Second, patients need access to novel and safer options to treat pain and addiction. Treatment of pain and addiction has experienced little change in recent decades. It’s a reality not often acknowledged or widely understood. While current treatments for opioid use disorder, like Buprenorphine are effective, they have been around for many years, and there is a clear need to innovate, identify new and more effective treatments and provide more options for patients.
Contrast these treatments with recent advances in immunotherapy, gene therapy or other curative treatments. We have seen major advances and biomedical breakthroughs enabling effective treatments of AIDS, Hepatitis C and cancer. However are only limited new medicines to treat drug abuse and addiction. In fact, there have been only two novel chemical entities to treat pain approved by the Food and Drug Administration over the past decade.
To change course and to accelerate, we need to modernize the drug development and review processes and couple this with ways to enhance and improve expedited approval pathways for innovative treatments for pain and addiction. We also need to eliminate barriers that impede patient access to the most appropriate treatments. Only through adequate health insurance coverage and the ability to communicate the value of these new medicines will we ensure providers can deliver patients the right treatment, at the right time and with the right support, without stigma.

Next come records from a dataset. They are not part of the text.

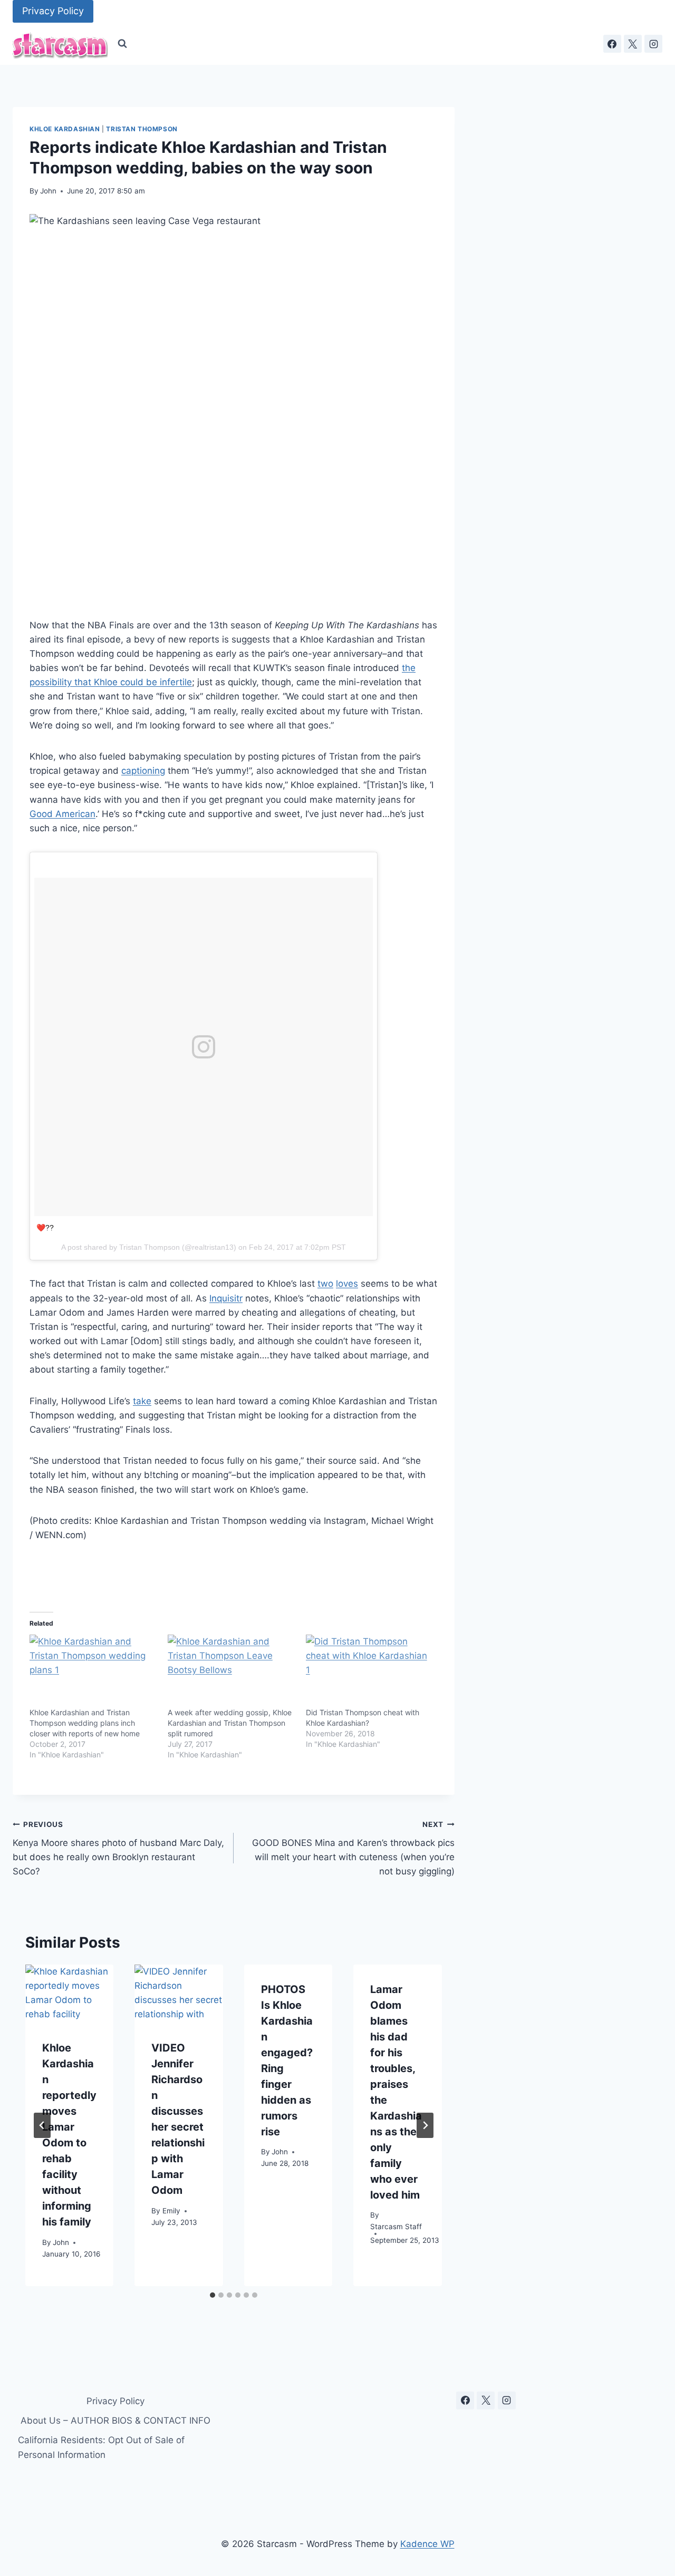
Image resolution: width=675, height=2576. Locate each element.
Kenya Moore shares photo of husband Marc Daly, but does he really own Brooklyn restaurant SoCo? (118, 1848)
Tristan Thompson (142, 129)
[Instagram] (653, 44)
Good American (62, 814)
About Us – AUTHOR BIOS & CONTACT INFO (115, 2420)
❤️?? (45, 1227)
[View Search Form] (122, 43)
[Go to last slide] (42, 2125)
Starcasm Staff (396, 2226)
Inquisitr (226, 1298)
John (48, 191)
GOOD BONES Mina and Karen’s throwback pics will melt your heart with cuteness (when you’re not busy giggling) (353, 1848)
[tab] (212, 2295)
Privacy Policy (53, 10)
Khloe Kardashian (65, 129)
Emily (171, 2210)
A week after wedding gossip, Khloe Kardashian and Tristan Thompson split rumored (230, 1723)
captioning (143, 770)
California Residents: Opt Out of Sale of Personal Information (101, 2447)
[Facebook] (612, 44)
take (142, 1401)
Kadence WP (427, 2544)
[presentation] (69, 1994)
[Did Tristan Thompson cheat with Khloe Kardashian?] (369, 1671)
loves (347, 1283)
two (325, 1283)
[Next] (425, 2125)
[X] (633, 44)
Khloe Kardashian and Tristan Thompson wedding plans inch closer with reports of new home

Third, we need more investments in research and development to find innovative pain and addiction medicines. Both the public and private sectors have neglected this area of research for too long. Over the last 10 years, there has been 17 times more venture investment in oncology R&D than pain management programs; and there has been even fewer investments in novel addiction treatments.
Removing coverage barriers and modernizing drug development and review processes and approaches will help spur investment for new pain and addiction treatments. The FDA must be equipped with the resources and staff expertise it will need to administer an efficient and effective approval process.
Taken together, these three areas — better science, access to more choices for patients and providers, and new investments — will provide the dose of innovation we desperately need to better help those struggling with pain and addiction and end the opioid epidemic once and for all.
Dr. Jeremy Levin is chairman and CEO of Ovid Therapeutics, and chairs a working group formed by the Biotechnology Innovation Organization that has studied and developed policy solutions to address the opioid epidemic.